Eddystoneを試す[Beacon][Physical Web]

2015年7月31日

Eddystone

 

 

Beacon技術であるEddystoneがグーグルによってリリースされた。

 

Eddystoneはオープンソースであり、AndroidやiOSなどのクロスプラットフォームで活用することができる。AppleのiBeaconと違って専用のアプリをダウンロードしなくてもChromeアプリ(本ブログ記事作成時点で最新バージョンのChrome/iOS)さえインストールしていれば、Beacon機能を利用することができる

 

Eddystoneが発信(アドバタイズ)することができる情報(frame type)は大きく分けて以下の3つだ。

 

Eddystone-UID
Eddystone-URL
Eddystone-TLM

 

Eddystoneの概要、iBeaconとの比較を参照

 

今回は上記の中で「Eddystone-URL」を試してみた。試してみると言っても方法自体は簡単なので、下記のリンク紹介だけに留めておく(他力)。試してみた結果が、本ブログタイトル直下のキャプチャー画像というわけだ。

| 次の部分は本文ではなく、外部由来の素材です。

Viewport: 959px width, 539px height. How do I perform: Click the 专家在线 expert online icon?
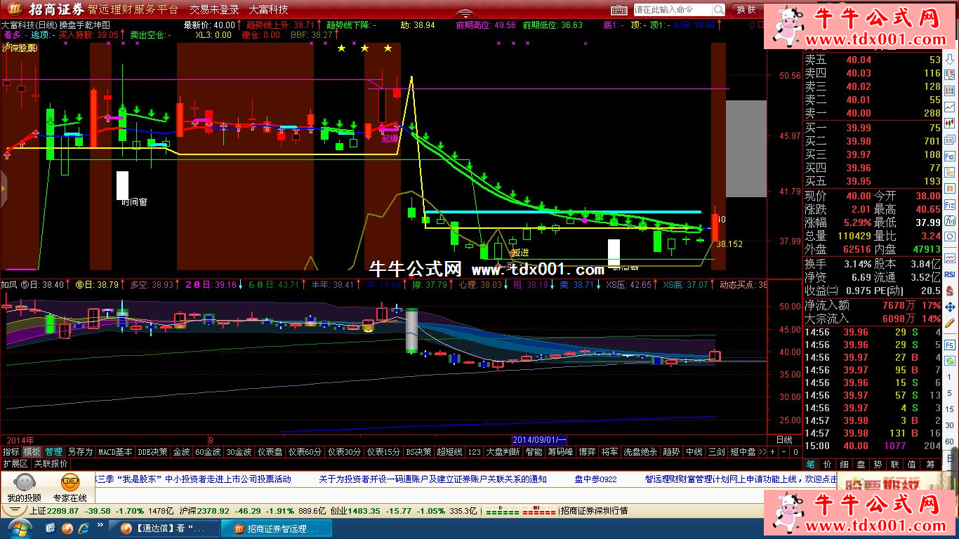point(70,488)
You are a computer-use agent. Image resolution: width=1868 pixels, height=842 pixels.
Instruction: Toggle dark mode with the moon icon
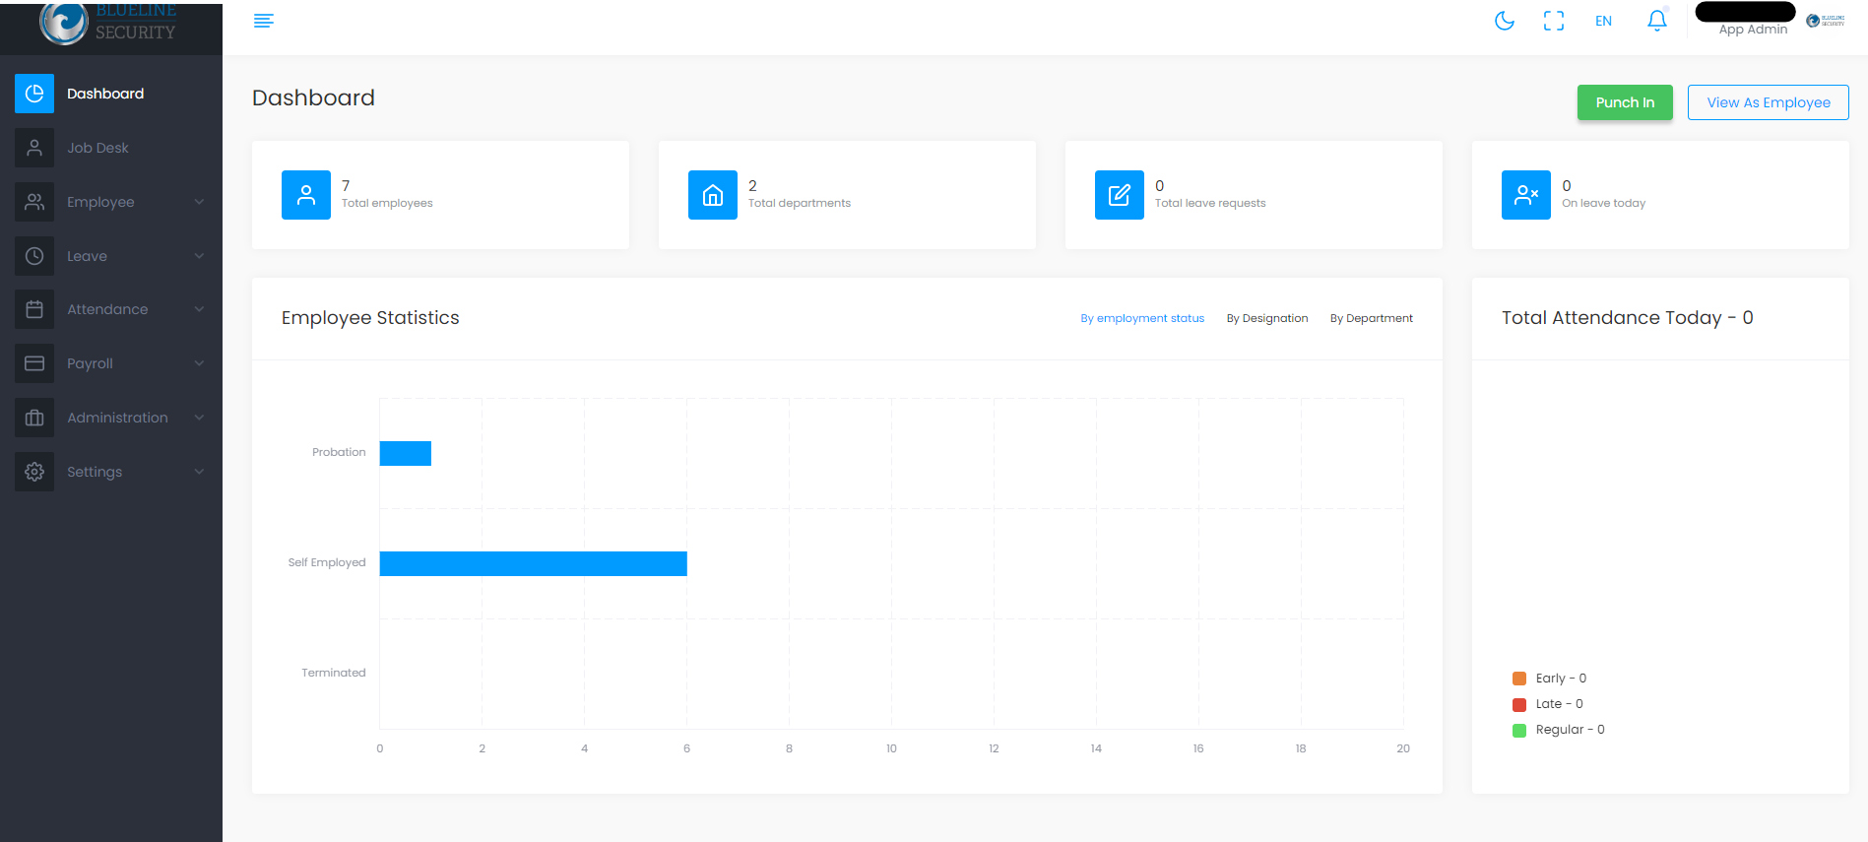(1504, 21)
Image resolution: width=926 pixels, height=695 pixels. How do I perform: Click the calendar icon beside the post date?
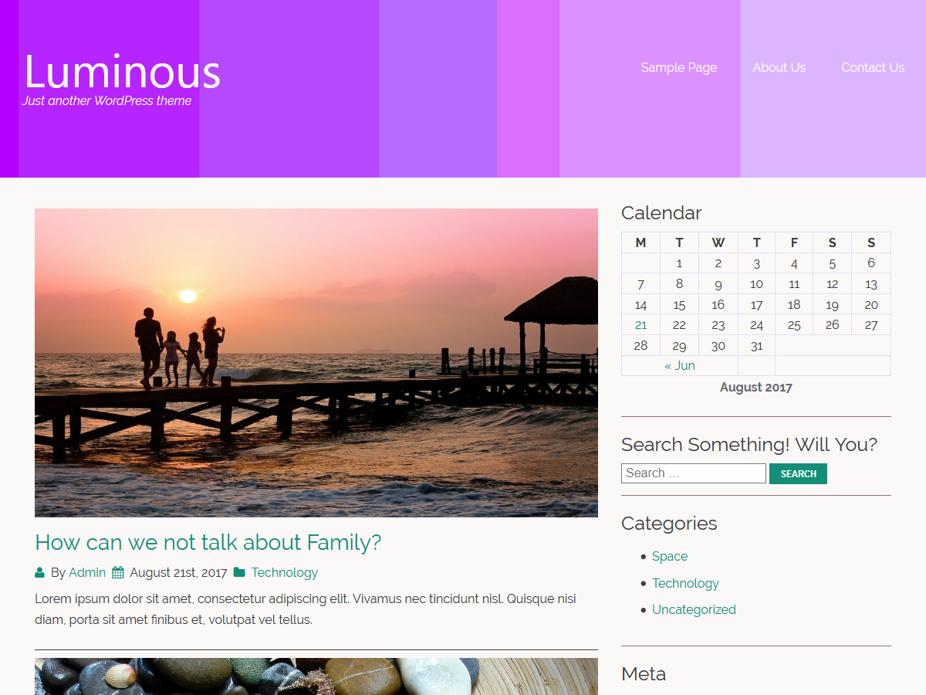(117, 572)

「アクト・オブ・リーディング」の部分をタップすればChromeでWebページが開く。

 

iOSとnode.jsでEddystone入門

 

 

Physical Web その可能性の中心

 

Chromeアプリを通じて端末自体にローカル通知されることはないので、Beaconを発する機器から遠く離れてしまえば気付くことはないが、URLそのものをアドバタイズできることは大きな魅力だ。サイトへの誘導だけであれば、間違いなくこのEddystoneはiBeaconよりも手軽に活用されるだろう。

 

iBeaconとの違いはすでに多くのサイトで述べられているが、私が着目するのはやはりPhysical Webとしての立ち位置だ。iBeaconはどちらかというとモノとユーザーとの位置関係に注目されるが、Eddystoneは、グーグルの使命つまり「世界中の情報を整理し、世界中の人々がアクセスできて使えるようにすること」をまさに体現しているようなシステムといえる。モノそのものにURLとしての情報を与えているからだ。

 

早速だがEddystoneを利用した面白い動画を見つけた。

 

physical web candy machine

 

カプセル機器にiPhoneを近づけるとURLが表示され、ボタンが表示されたページを開くことができる。そのボタンをタップするとカプセル機器に伝わりお菓子が落ちるという仕組みだ。もちろんこの仕組みはiBeaconでも構築できるが、Chromeアプリさえあれば誰もが利用できることが重要だ。

 

またこのようなシステムにビットコインのような仮想通貨を取り入れてみたらどうだろう。ビットコインを送信できるAPIなどを実装すれば、オフィスに置けるコインいらずのちょっとした自動販売機を構築することができる。もちろんログを取っておけば、誰が何時に休憩したかが自動的に記録される。ちょっとした監視社会の到来だ。

 

ちなみに私のMacでは常にこのEddystoneを起動させているので、日本全国どこかの意識高い系カフェなどで、アクト・オブ・リーディングと表示されたら(本ブログタイトル直下の画像)ぜひ声をかけて頂きたい。ダーク モカ チップ クリーム フラペチーノをご馳走しよう。